[Source passage]

** Begin **

DUCKWORTH: And the epilogue is it’s a happy ending, right? Not like aid to Africa — you know, economists are like, “Foreign aid is actually surprisingly horrible for the long-term economic wellbeing of these countries.” In this case, training doctors in localities that don’t have those kinds of doctors, like plastic surgeons, is just good. Was that the ending of the story?

DUBNER: I love that your instinct is to be skeptical, especially because almost every time I tell this kind of story, the answer is, “But it’s not as good as you thought it would be.” If you want a sad ending to the story, this era of Smile Train did end in massive lawsuits and incriminations, so that’s your sad ending. But I think that the actual adjustment of the business model was successful.

DUCKWORTH: Wait, the lawsuits were from what?

** End **

[Recorded data]
** Begin **

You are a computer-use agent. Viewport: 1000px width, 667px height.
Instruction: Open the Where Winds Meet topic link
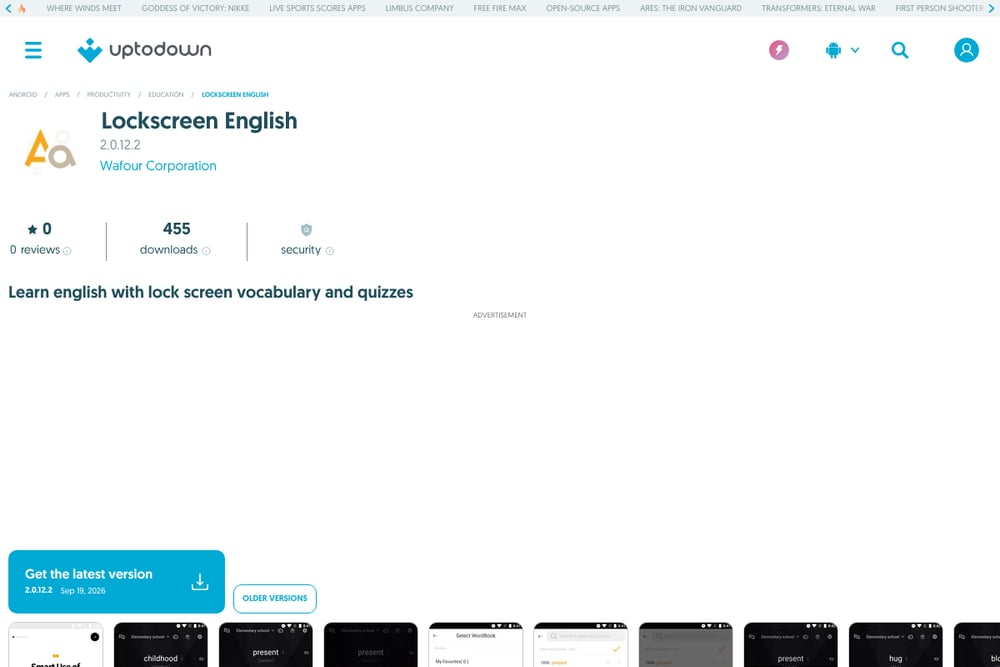click(x=84, y=8)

** End **

[Exercise requirements]
Pick up the Smile Train transcript right after its last line, the question about what the lawsuits were from, and write how the conversation continues.

[Reply]
DUBNER: Oh, I’m not going to get into that. But if someone wants to use their Google machine, I think they will find an abundance of reading material with which I am, blessedly, not wildly familiar. But yeah, the world is messy, even though there were good acts being performed. But anyway, that’s not even the part of Smile Train that Michelle’s email reminded me of. Having had that success of adjusting the actual operational model of Smile Train, Brian Mullaney — who is a former ad salesman, by the way, so he knew the way people think about spending money, giving money, what makes them feel good, and so on. And he had another idea for how to change Smile Train. He began just by asking a simple question, “Why do people give money to charity?” So, Angie, let me turn that question to you, thinking as a psychologist. What do you know about why people actually choose to give money to charities?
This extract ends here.